In the entries that follow, the lines from the line containing "Task: Click the vertical scrollbar up arrow" up to and including the line containing "The height and" must be copied exactly, with pictures omitted.

▶ **Source information**:
--------------------------------------------------

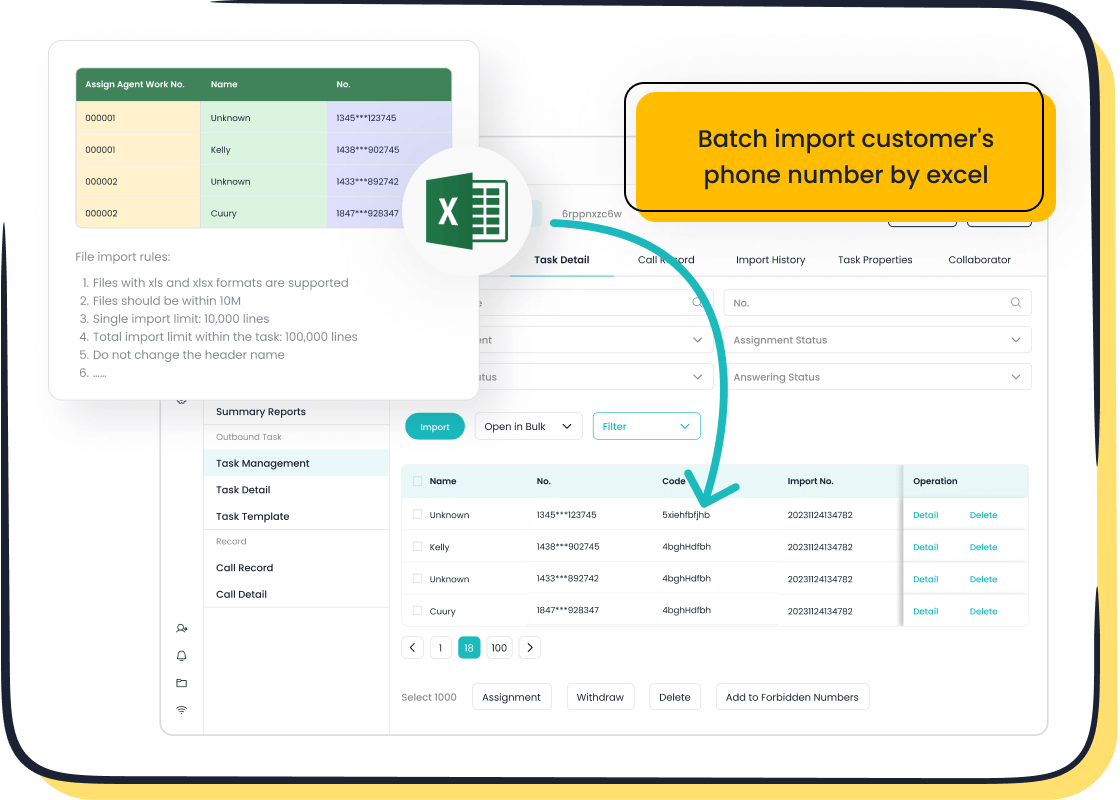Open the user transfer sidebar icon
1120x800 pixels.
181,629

--------------------------------------------------

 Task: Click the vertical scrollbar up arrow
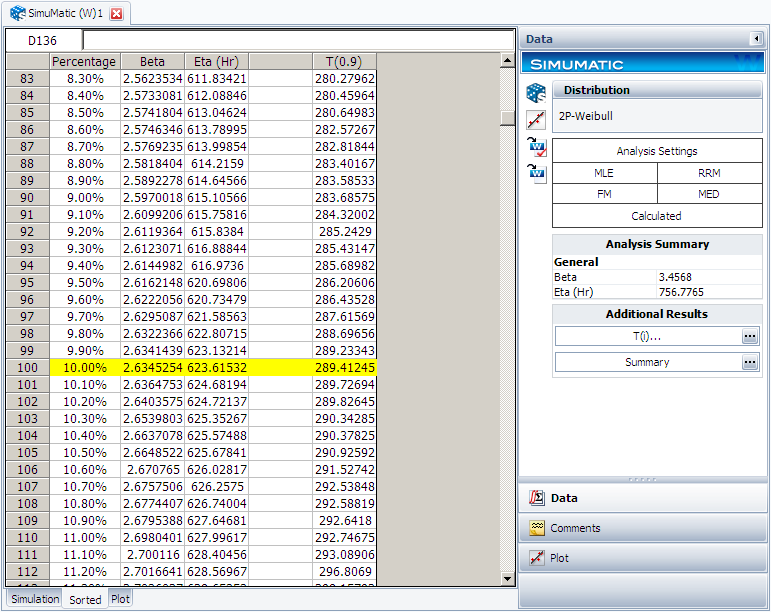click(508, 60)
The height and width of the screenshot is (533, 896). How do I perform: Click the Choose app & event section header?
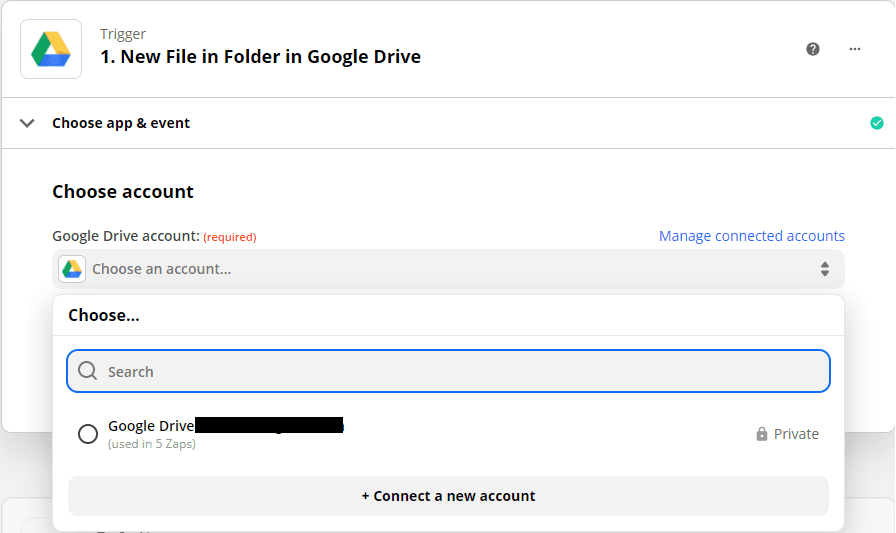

--------------------------------------------------

▶ **Written solution**:
 Task: Click the vertical scrollbar up arrow
click(508, 60)
The height and width of the screenshot is (533, 896). How do I perform: Click the Choose app & event section header?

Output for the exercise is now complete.